*GIVEN EXERCISE:* Pick out every line of the material below that contains the word "green", and copy each one.

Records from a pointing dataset
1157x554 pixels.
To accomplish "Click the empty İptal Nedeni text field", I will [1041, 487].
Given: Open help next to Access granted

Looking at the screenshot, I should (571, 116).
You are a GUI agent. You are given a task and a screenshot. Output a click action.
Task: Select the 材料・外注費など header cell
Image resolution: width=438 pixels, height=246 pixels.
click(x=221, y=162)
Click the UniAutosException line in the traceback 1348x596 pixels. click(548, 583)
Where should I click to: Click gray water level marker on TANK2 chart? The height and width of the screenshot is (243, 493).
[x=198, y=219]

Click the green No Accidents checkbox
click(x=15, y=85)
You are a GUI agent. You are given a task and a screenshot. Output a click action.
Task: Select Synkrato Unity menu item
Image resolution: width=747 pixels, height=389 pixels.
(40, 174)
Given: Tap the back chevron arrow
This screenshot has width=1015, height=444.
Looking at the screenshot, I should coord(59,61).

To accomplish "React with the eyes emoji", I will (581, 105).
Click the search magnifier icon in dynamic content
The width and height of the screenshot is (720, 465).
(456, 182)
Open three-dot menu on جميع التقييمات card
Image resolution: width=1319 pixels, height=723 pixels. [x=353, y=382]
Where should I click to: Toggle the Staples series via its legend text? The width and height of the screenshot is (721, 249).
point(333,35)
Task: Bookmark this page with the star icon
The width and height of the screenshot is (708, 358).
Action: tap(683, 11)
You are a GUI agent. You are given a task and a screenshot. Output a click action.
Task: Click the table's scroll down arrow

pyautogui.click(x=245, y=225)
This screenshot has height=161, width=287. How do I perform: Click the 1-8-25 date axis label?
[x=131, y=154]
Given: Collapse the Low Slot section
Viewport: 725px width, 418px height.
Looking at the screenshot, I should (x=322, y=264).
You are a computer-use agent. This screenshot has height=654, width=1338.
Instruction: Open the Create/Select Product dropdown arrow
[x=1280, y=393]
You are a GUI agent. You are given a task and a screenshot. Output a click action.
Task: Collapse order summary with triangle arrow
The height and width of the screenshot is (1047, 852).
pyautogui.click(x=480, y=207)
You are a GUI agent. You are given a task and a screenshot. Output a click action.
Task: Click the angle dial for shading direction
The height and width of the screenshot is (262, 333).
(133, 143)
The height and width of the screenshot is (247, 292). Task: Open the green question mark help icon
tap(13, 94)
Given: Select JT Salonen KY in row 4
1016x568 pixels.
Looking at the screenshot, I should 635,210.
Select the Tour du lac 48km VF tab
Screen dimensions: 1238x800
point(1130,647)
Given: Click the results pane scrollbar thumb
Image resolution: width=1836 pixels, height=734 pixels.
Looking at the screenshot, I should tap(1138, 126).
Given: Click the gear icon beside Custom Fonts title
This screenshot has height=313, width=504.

*THE ANSWER:*
Click the green No Accidents checkbox
The height and width of the screenshot is (247, 292). Task: Open the green question mark help icon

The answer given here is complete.